Rossi também acha – com o MST – que o Brasil ainda é ‘semifeudal’ em muitos aspectos. Eis uma tese, quero crer, impossível de ser provada. O debate teórico no terreno da esquerda sobre esse assunto já tem bem umas cinco décadas. Quem matou a questão a pau, imaginem vocês, foi Jacob Gorender, um comunista, com o livro O Escravismo Colonial, que elimina de vez a suspeita de que tenha havido qualquer coisa como ‘feudalismo’ no Brasil. Informa a livraria Cultura que o livro está esgotado. Até que não seja relançado, posso emprestar o meu para tirar cópia.

O articulista pede calma e observa que a fala de Rodrigues não é a de um ‘bolchevique’. Nem poderia, dada a origem de sua luta. Rodrigues estaria mais para um maoísmo retardatário. Mas essa nomenclatura é bobagem. O que interessa é saber se o homem está disposto a lutar dentro ou fora da lei. Escreve Rossi para meu espanto: ‘Mas a frase de Rodrigues traz, embora diluída, a idéia de que a lei é o limite ao descartar a ‘tomada do Estado através de armas’. Isso não se prova nem teórica nem praticamente. Do ponto de vista puramente conceitual, quem disse que a única maneira de desrespeitar a lei é pegando em armas? No que concerne à prática, Rossi está dizendo que o MST está renunciando, então, a seus métodos de luta? A invasão da Aracruz foi legal? Ou lhe basta que Rodrigues pisque para a lei com um olho e saia invadindo propriedades privadas?

Pronto! Fiz o ‘ritual de fuzilamento’ que Rossi previa porque, afinal de contas, sou um neodireitista. E evoluirei rapidamente à condição de um macarthista se eu afirmar que ele endossa a prática do MST e tudo o que dela deriva, incluindo o arsenal de corpos para a história do martírio dos oprimidos. E será detestável se eu disser que ele se tornou um ‘sem-terra’. É claro que, doravante, não escreverei assim: ‘O articulista sem-terrista (emessetista?) Clóvis Rossi…’. Mas o De Sá pode lascar na sua coluneta: ‘site tucano Primeira Leitura…’.
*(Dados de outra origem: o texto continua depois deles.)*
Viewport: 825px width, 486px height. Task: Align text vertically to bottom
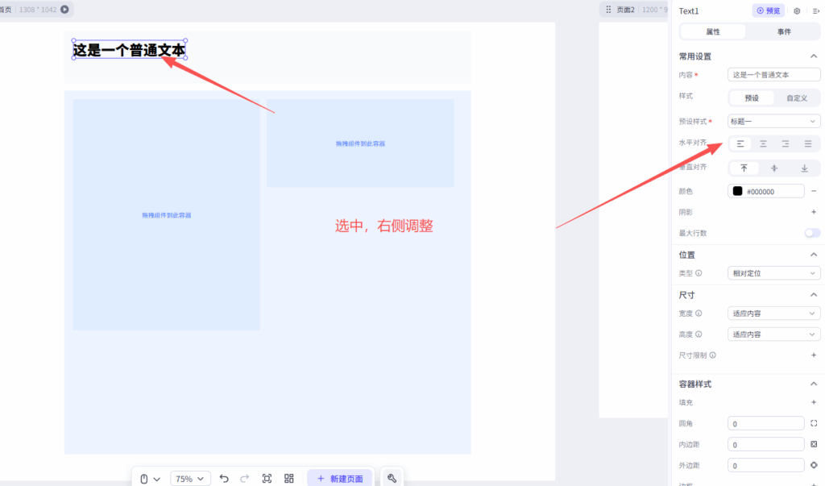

Não estou recorrendo a Rossi para responder a Nelson de Sá. É que, no texto do editorialista, existe ao menos o esboço de uma idéia, ainda que equivocada. E esse esboço me serve de exemplo para demonstrar que a patrulha só é justa se for para tentar desqualificar aqueles que a esquerda considera ‘direitistas’ ou ‘tucanos’.

Volto a um texto que escrevi aqui dia desses. Se Primeira Leitura tivesse uma caderneta e uma régua para distribuir de forma contábil e centimétrica críticas e elogios ao PT ou ao MST – flertando, de vez em quando, com as transgressões de ambos ao Estado de Direito -, seria, claro, um site isento. Como não abre mão dos 100% de convicção de que a promoção da ilegalidade não torna o país melhor, então só pode ser ou ‘tucano’ ou ‘neodireitista’.
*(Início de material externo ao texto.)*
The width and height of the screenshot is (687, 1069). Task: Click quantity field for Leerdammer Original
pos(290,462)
Gente que promove invasão de um laboratório ou de propriedade privada tem é de estar na cadeia – ainda que Rodrigues recite de cabo a rabo a Constituição americana (‘Nós, o povo…’) e A Democracia na América e reze cinco Salve-Rainha e 10 Creio em Deu Pai (para agradar à ‘Escatologia da Libertação’ de Dom Balduíno). Não vamos elogiar o seu maroto (e falso) elogio à legalidade só para que os coleguinhas nos considerem ‘isentos’.’